Portanto, para entrar em comunhão com Cristo e contemplar o seu rosto, para reconhecer o rosto do Senhor no dos irmãos e nas vicissitudes de todos os dias, são necessárias “mãos puras e corações inocentes”. Mãos puras, isto é, existências iluminadas pela verdade do amor que vence a indiferença, a dúvida, a mentira e o egoísmo; e além disso, são necessários corações inocentes, corações arrebatados pela beleza divina, como diz a pequena Teresa de Lisieux na sua oração à Santa Face, corações que têm impresso o rosto de Cristo.

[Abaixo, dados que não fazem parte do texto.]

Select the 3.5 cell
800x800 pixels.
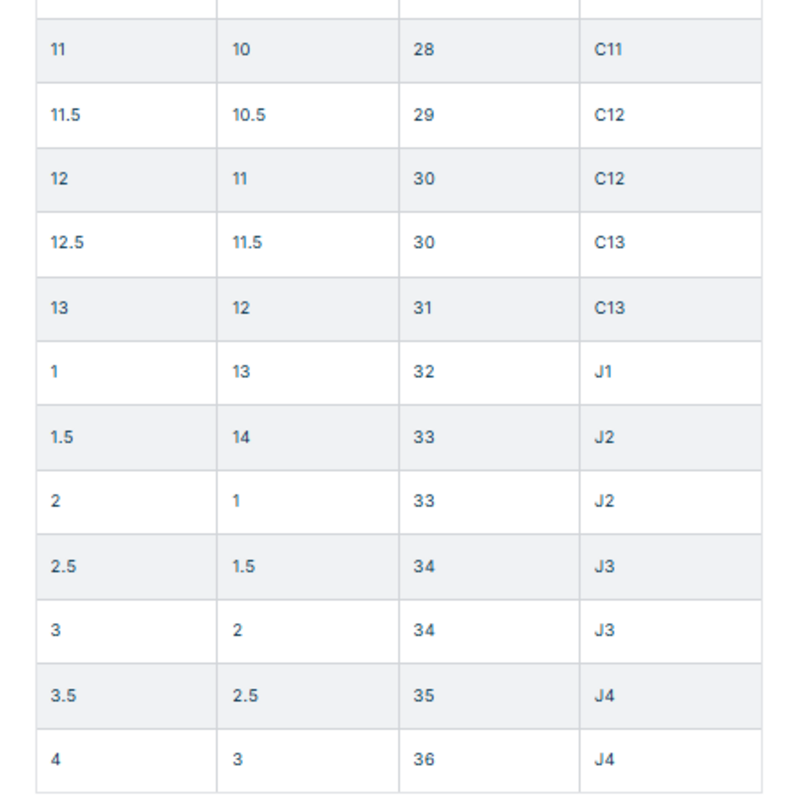[x=63, y=695]
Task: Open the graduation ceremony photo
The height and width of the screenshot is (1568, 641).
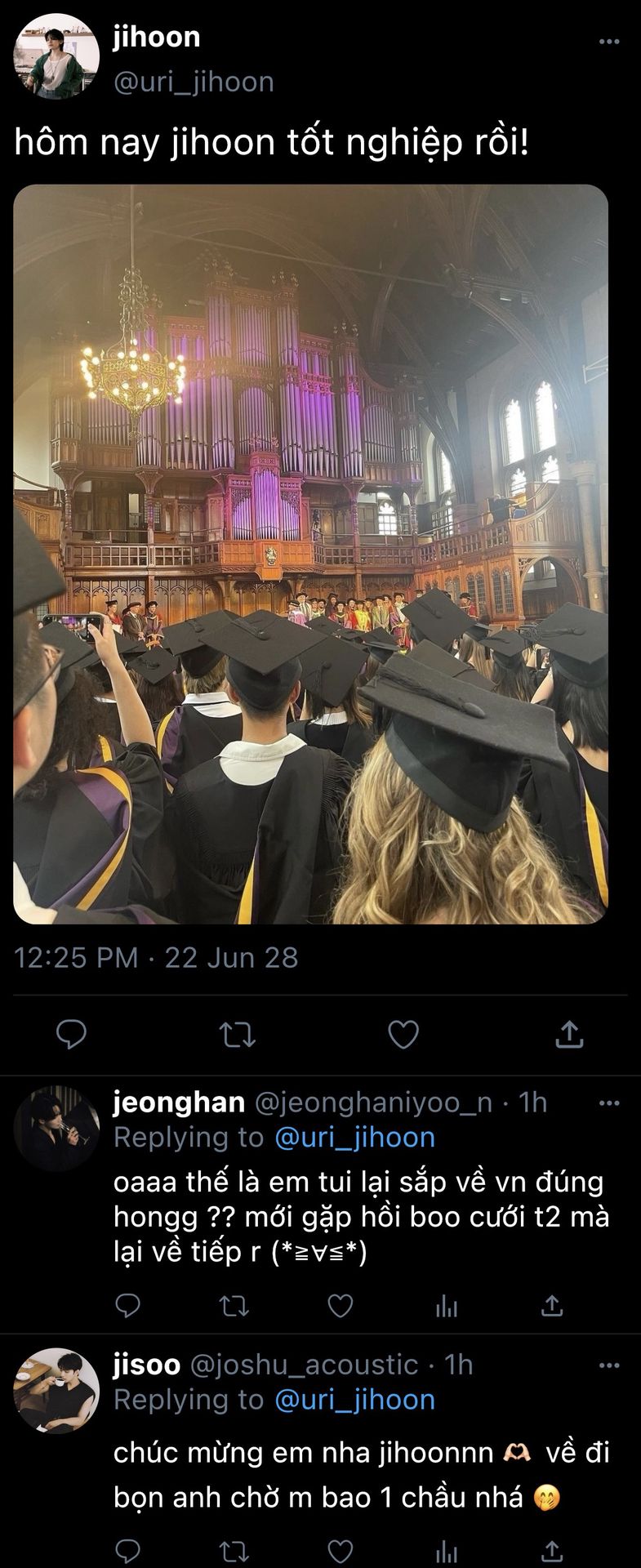Action: click(x=310, y=554)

Queridos sacerdotes, se permanecer impressa em vós, pastores do rebanho de Cristo, a santidade da sua face, não tenhais receio, também os fiéis confiados aos vossos cuidados serão por Ele contagiados e transformados. E vós, seminaristas, que vos preparais para ser guias responsáveis do povo cristão, não vos deixeis atrair por mais nada a não ser por Jesus e pelo desejo de servir a sua Igreja.

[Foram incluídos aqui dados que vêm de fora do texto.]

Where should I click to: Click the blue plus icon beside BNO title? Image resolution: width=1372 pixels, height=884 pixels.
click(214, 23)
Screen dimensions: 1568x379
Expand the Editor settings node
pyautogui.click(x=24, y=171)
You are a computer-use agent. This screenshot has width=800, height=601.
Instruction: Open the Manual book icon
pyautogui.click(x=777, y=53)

Também a vós, religiosos e religiosas, gostaria de dizer o mesmo, para que cada uma das vossas atividades seja um reflexo visível da bondade e da misericórdia divina. “Senhor, é vossa face que eu procuro” (Sl 26,8): procurar a face de Jesus deve ser o anseio de todos nós, cristãos; de fato, nós somos a “geração” que neste tempo procura a sua face, o rosto do “Deus de Israel”. Se perseverarmos na busca da face do Senhor, no final da nossa peregrinação terrena será Ele, Jesus, a nossa alegria eterna, a nossa recompensa e glória para sempre: “Sis Jesu nostrum, qui es futurus praemium: sit nostra in te gloria, per cuncta semper saecula” - “Sê, Jesus, nossa alegria, Tu que serás nosso prêmio futuro: que a nossa glória repouse em ti, pelos séculos dos séculos”.

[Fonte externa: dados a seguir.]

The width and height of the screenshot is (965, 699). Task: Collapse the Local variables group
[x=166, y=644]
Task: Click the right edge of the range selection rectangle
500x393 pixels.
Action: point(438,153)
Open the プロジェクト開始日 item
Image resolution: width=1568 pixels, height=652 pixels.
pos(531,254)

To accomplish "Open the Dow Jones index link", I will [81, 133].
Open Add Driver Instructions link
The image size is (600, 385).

Foi esta certeza que animou os santos da vossa região, entre os quais me apraz citar particularmente Gabriel da Virgem Dolorosa e Camillo de Lellis; a eles dirigimos a nossa recordação reverente e a nossa oração. Mas dirigimos agora um pensamento de especial devoção à “Rainha de todos os santos”, a Virgem Maria, que vós venerais em diversos santuários e capelas espalhados nos vales e montes dos Abruzos. Que ela, em cujo rosto mais do que em qualquer outra criatura se veem os traços do Verbo Encarnado, vigie sobre as famílias e paróquias, sobre as cidades e nações de todo o mundo.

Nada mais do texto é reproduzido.